**TEXT EXTRACT:**
================

It is to be noted that the gear set 19 can be any gear as long as it achieves the same result as the above. The gear component can also be housed in the handle of the abdominal roller 1. In this case, the handle of the abdominal roller is the support base which may consist of an electric motor, gear set, and/or battery. The output shaft at the end of the handle further engages with the wheel hub and drives the wheel of abdominal roller. It is to be noted that the drum of support base 12 can also hold other components in a position not limited to electric motor 18 and/or gear set 19.

The components of right and left members 10a and 10b such as the wheel 2, handle 3a and 3b, panel 6a and 6b, support base 12, the rotating cap 20, output shaft 22, lower tab 23, electric motor 18, gear set 19 and wheel hub 14, socket 16 can be of various designs, sizes, types, shapes and combinations as long as it achieves the same result as above.

The speed of the abdominal roller 1 can be optionally adjusted by the speed controller (not shown). The speed controller is a circuit device that controls the speed of motors, and it can be part of electronic module 9. The electric motor 18 is connected to the speed controller to run the roller at the desired speed. The speed controller may have several settings such as level 1, level 2, or level 3 to speed up or slow down the wheel's rotation speed.

The powered wheel mechanism can also be designed of mechanical elements driven by the motor to engage further and drive the wheel. The mechanical elements can be in the form of but are not limited to the belt, chain, cable, clutch, gear train, cam, and follower systems, linkage, and simple machines. The motor can be placed anywhere within the abdominal roller without restriction as desired as long as it engages and drives the mechanical elements without obstructing the operation of the abdominal roller.

================

[Element and text location data]

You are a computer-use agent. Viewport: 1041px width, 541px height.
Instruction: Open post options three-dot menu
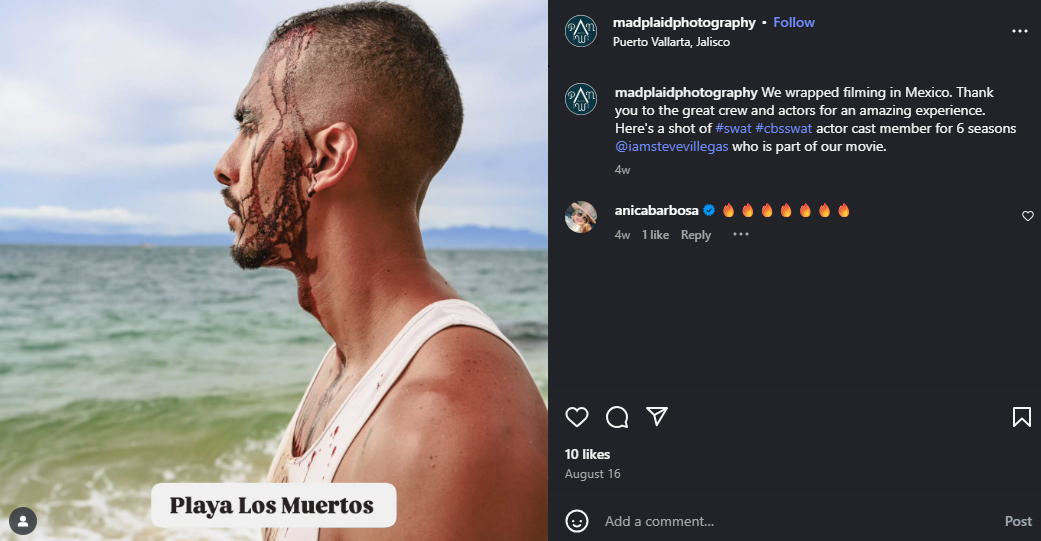[x=1020, y=31]
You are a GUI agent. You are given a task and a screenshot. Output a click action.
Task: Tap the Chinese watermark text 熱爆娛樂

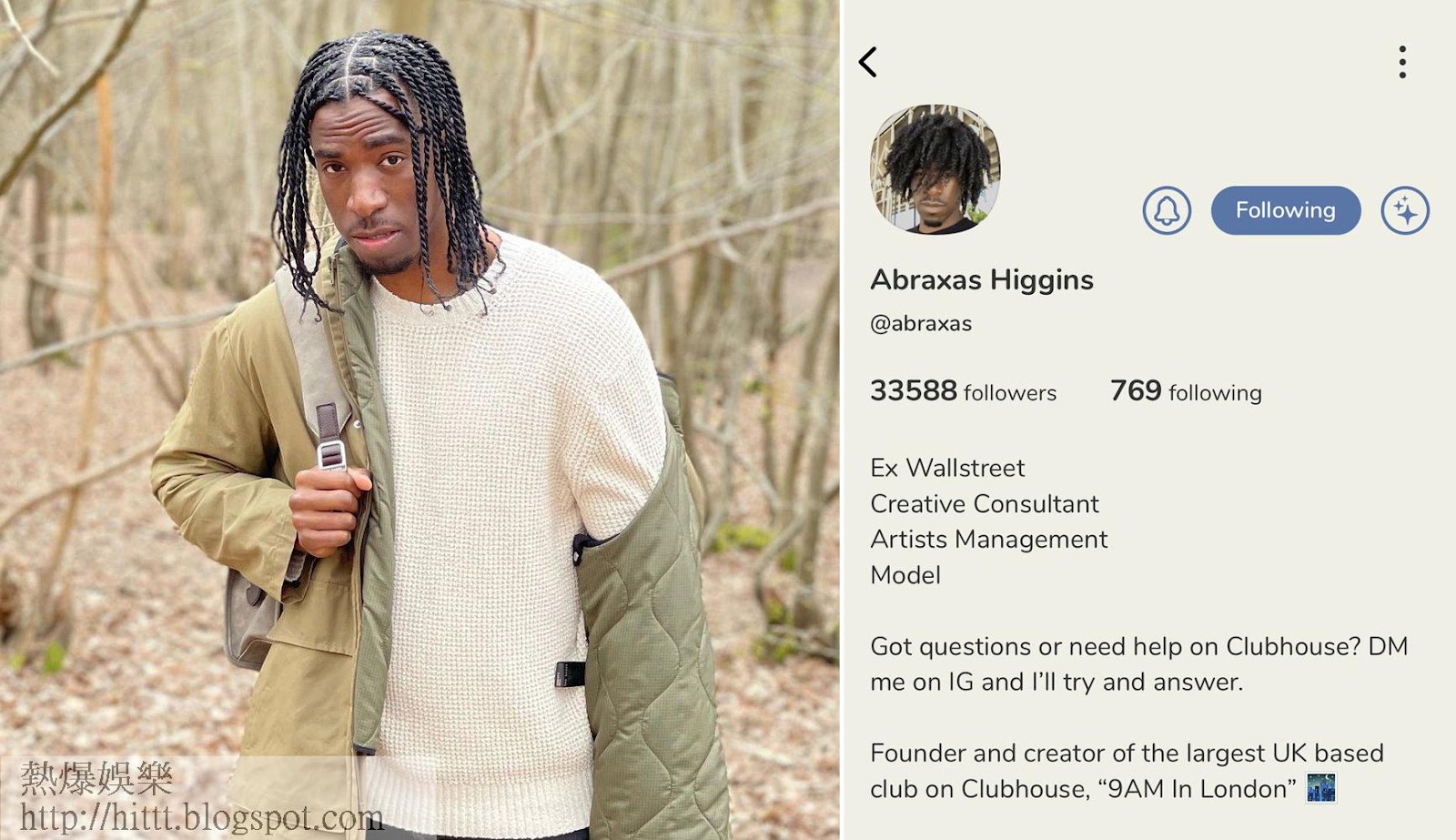pos(96,777)
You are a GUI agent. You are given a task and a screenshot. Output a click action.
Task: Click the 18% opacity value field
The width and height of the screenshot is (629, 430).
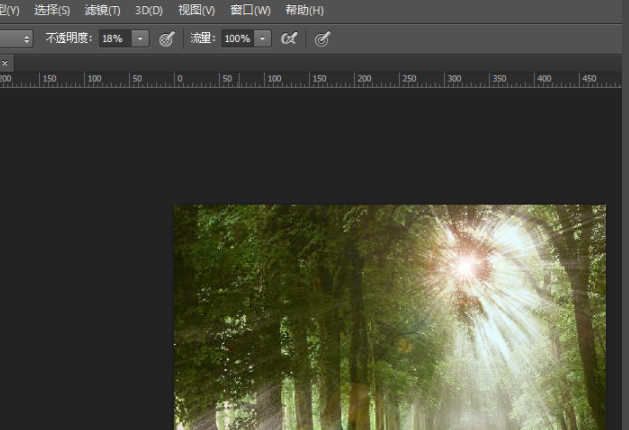[x=113, y=38]
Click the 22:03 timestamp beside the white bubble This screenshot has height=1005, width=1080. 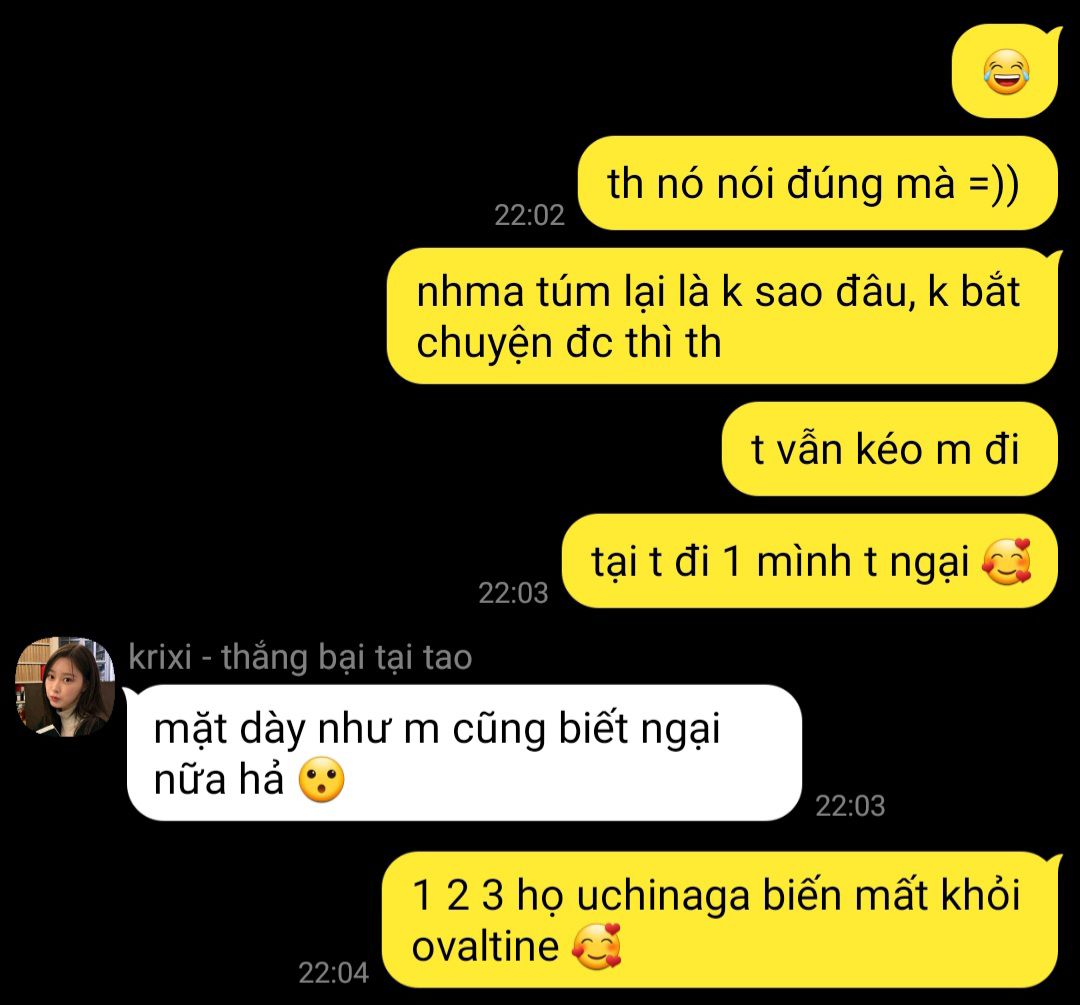850,806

================

**EXERCISE TASK A:** Copy the records exactly, from the start of the records through the line that contains "[x=1020, y=31]", including both ends. Omit the pictures from your copy.
**EXERCISE TASK B:** Pick up the description of the motorized abdominal roller right after its last sentence and write the next part.

**RIGHT ANSWER A:**
You are a computer-use agent. Viewport: 1041px width, 541px height.
Instruction: Open post options three-dot menu
[x=1020, y=31]

**RIGHT ANSWER B:**
According to one illustrative embodiment, the powered wheel mechanism can be activated/deactivated by a powered wheel trigger. Powered wheel trigger comes in manually operated and sensing technology (discuss hereafter). Switch 4 is an example of a manually operated powered wheel trigger. The user may press switch 4 located on the handle's shaft on the abdominal roller 1 (see FIG. 1) to activate/deactivate the electric motor 18 of the abdominal roller 1. Switch 4 is connected to the electronic module 9, which is further connected to battery 11 via wire 8. Switch 4 must be turned “ON” to form a complete circuit to actuate the powered wheel mechanism. Powered by battery 11, electric motor 18 activates and rotates its gears at the gear set 19, which further causes the output shaft(s) 22 to move in a circular motion, which drives the wheel 2 forward and/or backward.

The configuration setting in the electronic module 9 determines the operation of the powered wheel mechanism, either preprogrammed in the factory and or set by the user via interface control panel 5 or through, as applicable, a web browser(s) and/or mobile web apps on a computer and/or smart device. The electronic module 9 may consist of a microprocessor embodied as a microchip and include associate storage elements for storing various system parameter data. There is no limitation in configuration setting; the electronic module 9 may be customized to set a wide range of powered wheel operations based on the user's need, such as a single-clicking on switch 4 to rolling forward or backward, and a double-clicking to add resistance by reversing the wheel rotation against the forward motion, etc. It is to be noted that the manually operated powered wheel mechanism is not limited to the activated or deactivated motion, It can be designed to work with other devices, such as sensing technology (discuss hereafter) if deemed necessary or desired. Switch 4 is optimally placed along the shaft of one handle so that it is at a position where it can be easily activated and deactivated by a finger of the user's hand while gripping the handle. Switch 4 can be of various designs, sizes, types, and shapes, such as a lever, as long as it achieves the same result. It is to be noted, switch 4 can also be placed anywhere within the abdominal roller as long as the user can reach it.

The abdominal roller 1 can be designed with voice-recognition capabilities to control the powered wheel mechanism. In this case, as shown in FIG. 2B, switch 4 is replaced by a voice-recognition device 4A (e.g., microphone device). The microphone is connected to the electronic module 9, together form a voice-recognition powered wheel trigger which is further connected to battery 11 via wire 8. The user may use the voice command to manually activate/deactivate the electric motor 18 of the abdominal roller 1.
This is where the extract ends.